27 Jun, 2025 - 10:38

Otto anni senza verità: il mistero irrisolto della scomparsa di Domenico “Domedama” D’Amato

Otto anni senza verità: il mistero irrisolto della scomparsa di Domenico “Domedama” D’Amato

Sono trascorsi otto anni dalla misteriosa scomparsa di Domenico D’Amato, conosciuto come “Domedama” nella scena rap underground bolognese. Era l’8 marzo 2017 quando, nella frazione di Molinelle, in provincia di Bologna, il giovane svanì nel nulla, lasciando la sua famiglia in un dolore senza fine e una comunità colma di interrogativi. Il caso, segnato da molteplici zone d’ombra e da una sensazione di omertà diffusa, resta ancora oggi irrisolto, nonostante le richieste della famiglia di non archiviare le indagini e di continuare a cercare la verità.

La scomparsa di Domenico D'Amato

Per i familiari di Domenico, il tempo si è fermato il giorno della sua scomparsa. La madre e i fratelli vivono ancora oggi sospesi in un limbo di incertezza, incapaci di trovare pace senza risposte su ciò che è realmente accaduto. Il legale della famiglia, Barbara Iannuccelli, sottolinea come l’assenza di notizie sia una ferita che non smette mai di sanguinare: “Dal giorno della sua scomparsa, una famiglia intera non vive più, sopravvive”.

Il dolore si acuisce davanti al silenzio di chi potrebbe sapere qualcosa ma sceglie di non parlare, alimentando la sensazione che Domenico sia stato vittima di un gesto violento, forse persino di un omicidio.

Piste e interrogativi mai chiariti

Domenico, prima di sparire, aveva avuto una relazione con una donna già impegnata.

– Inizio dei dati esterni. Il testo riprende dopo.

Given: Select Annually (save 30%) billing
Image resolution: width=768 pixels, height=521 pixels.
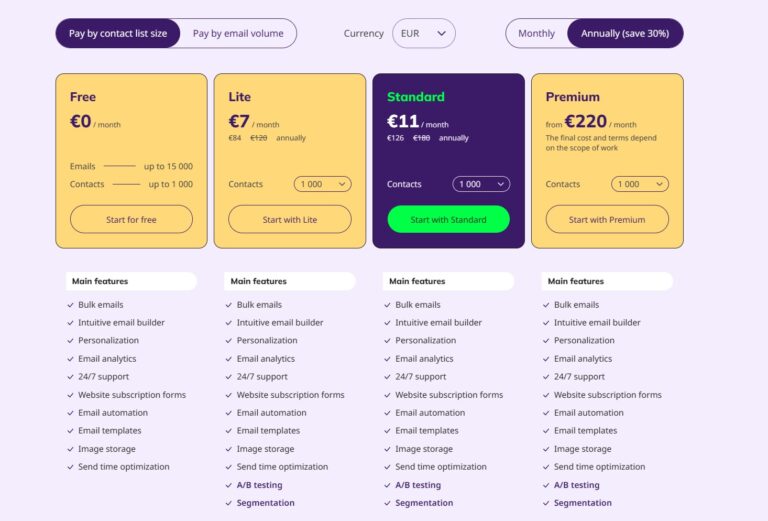Looking at the screenshot, I should pos(625,33).
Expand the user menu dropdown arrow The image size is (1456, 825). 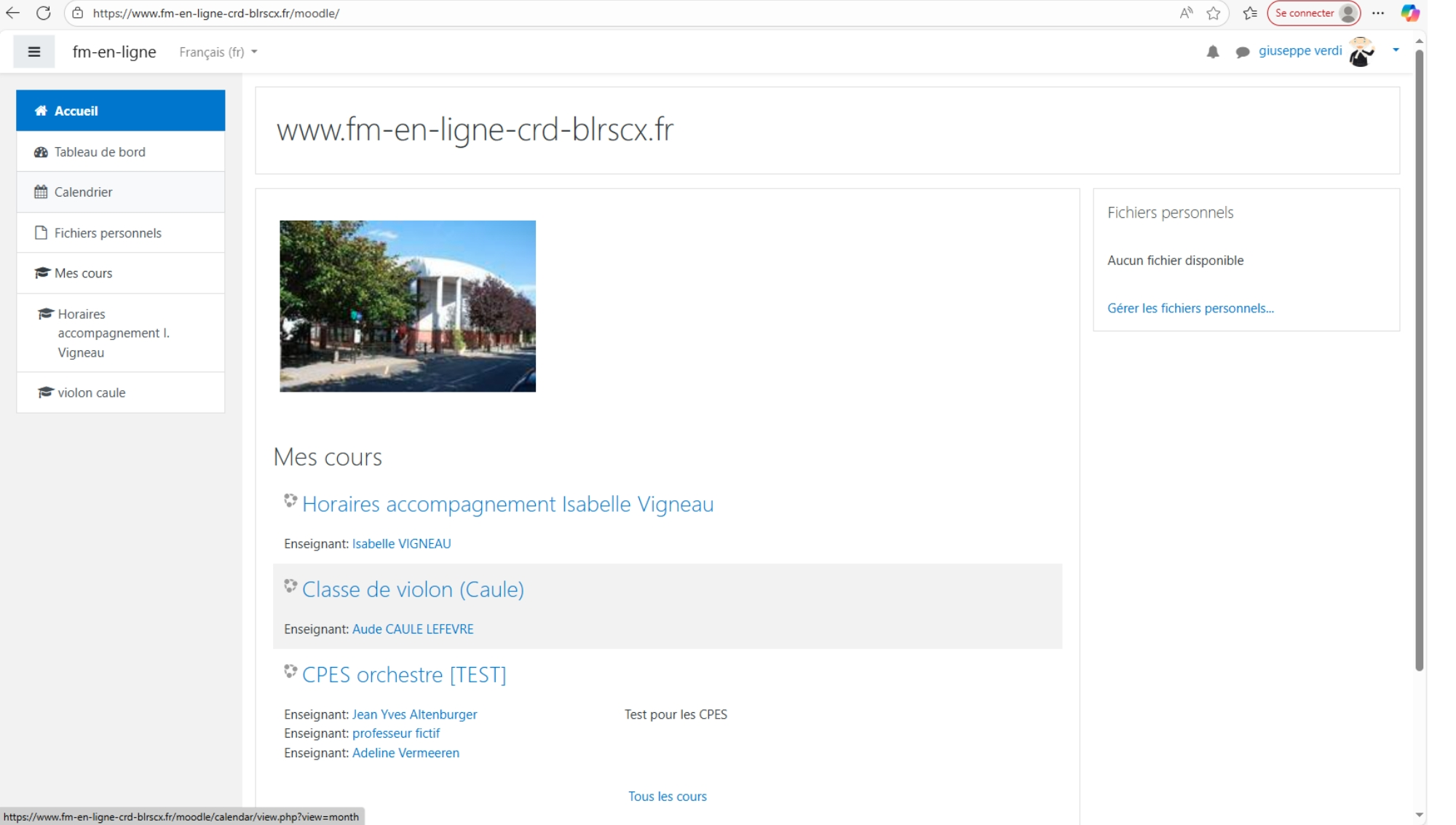[1395, 50]
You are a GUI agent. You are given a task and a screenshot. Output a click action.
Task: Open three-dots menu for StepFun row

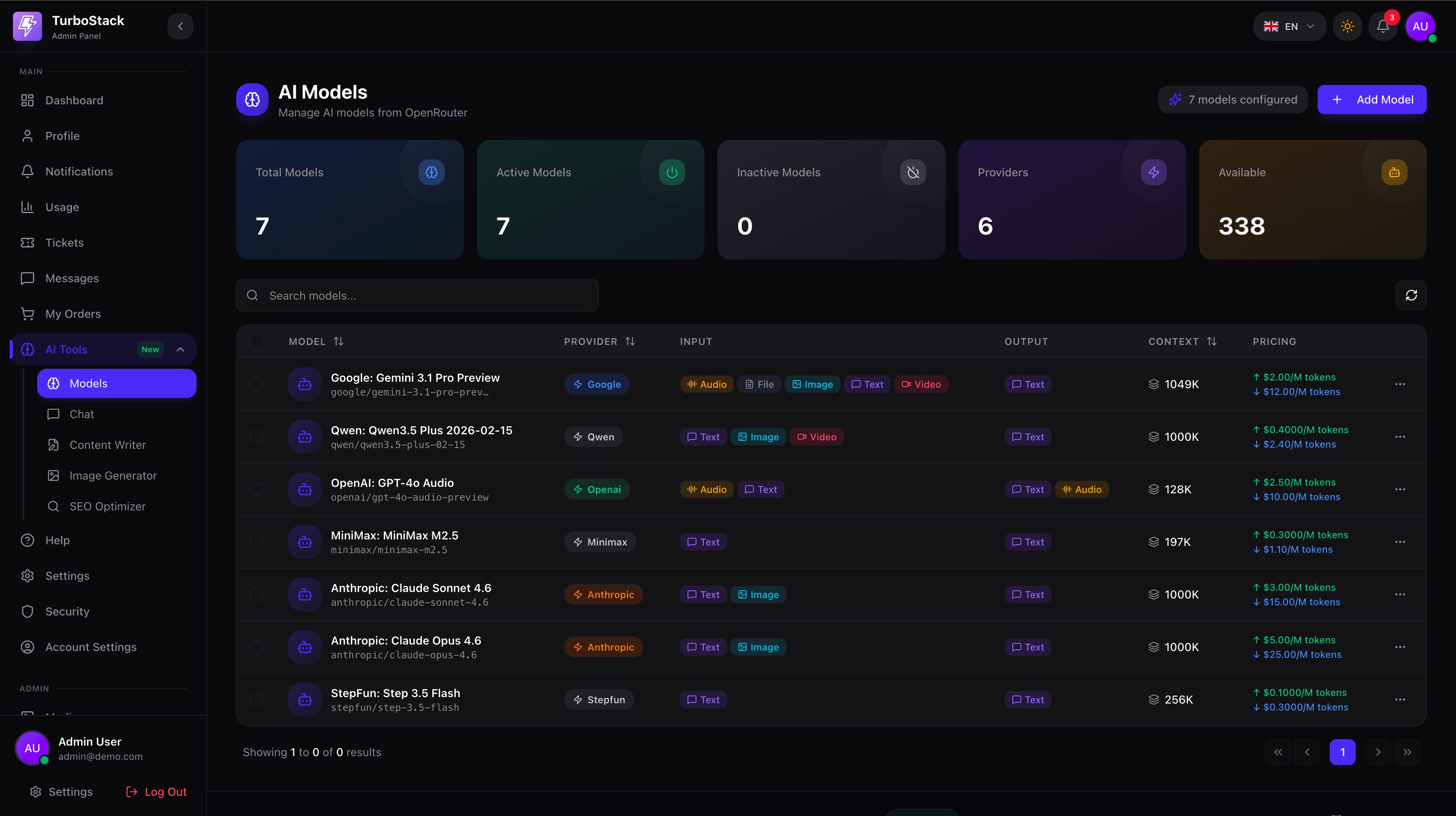click(1399, 700)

Il suo ex compagno, sentito dagli inquirenti, aveva espresso un forte rancore nei confronti del giovane rapper, arrivando a ipotizzare che una delle sue figlie potesse essere figlia di Domenico. La coincidenza tra la nascita della bambina e la scomparsa di D’Amato ha alimentato i sospetti su un possibile movente personale dietro la sua sparizione.

La compagna dell’uomo aveva anche riferito agli investigatori di aver sentito parlare di “fare del male a Domenico”, lasciando intendere che un regolamento di conti potesse essere degenerato in qualcosa di ben più grave.

Un altro elemento di mistero riguarda il presunto test del capello per accertare la paternità della bambina: secondo quanto ricostruito, non risulta che sia mai stato effettuato alcun esame, e le dichiarazioni dell’uomo sono apparse contraddittorie agli stessi investigatori. Tutto ciò ha rafforzato nei familiari la convinzione che la pista personale sia stata sottovalutata e che le indagini siano state chiuse troppo in fretta.

Amicizie e rapporti difficili

Nel quadro della scomparsa emergono anche rapporti complessi con amici e conoscenti. Alcuni di loro, pur dichiarandosi molto legati a Domenico, sono stati reticenti o hanno evitato di collaborare con le forze dell’ordine. Un amico stretto del rapper, che aveva condiviso con lui momenti di vita e di musica, si è presentato alle autorità solo dopo essere stato sollecitato, suscitando ulteriori dubbi sulla trasparenza di chi lo circondava.

Non meno rilevante è il litigio con il coinquilino, avvenuto poco prima della scomparsa, che aveva portato a una ferita documentata da un referto ospedaliero. Tuttavia, nonostante le analisi approfondite nell’abitazione, non sono emersi elementi utili alle indagini.

Una comunità in attesa di risposte

Domenico aveva scelto di trasferirsi in una comunità a Molinelle, portando con sé due borsoni con i suoi effetti personali. Da quel momento, le sue tracce si sono perse. In quei giorni, però, l’attenzione delle forze dell’ordine era concentrata sulla caccia a Igor Il Russo, e il caso di Domenico rischiò di finire in secondo piano, senza che emergessero collegamenti tra le due vicende.

Nel 2020, le indagini sono state ufficialmente archiviate, ma la famiglia non si è mai arresa. L’avvocato Iannuccelli continua a chiedere la riapertura del caso, sostenendo che esistano ancora elementi chiave da approfondire: “Se Domenico non c’è più, è giusto che i suoi cari abbiano un luogo dove piangere e ricordare”.

La storia di Domenico D’Amato resta, a oggi, una ferita aperta che chiede ancora giustizia.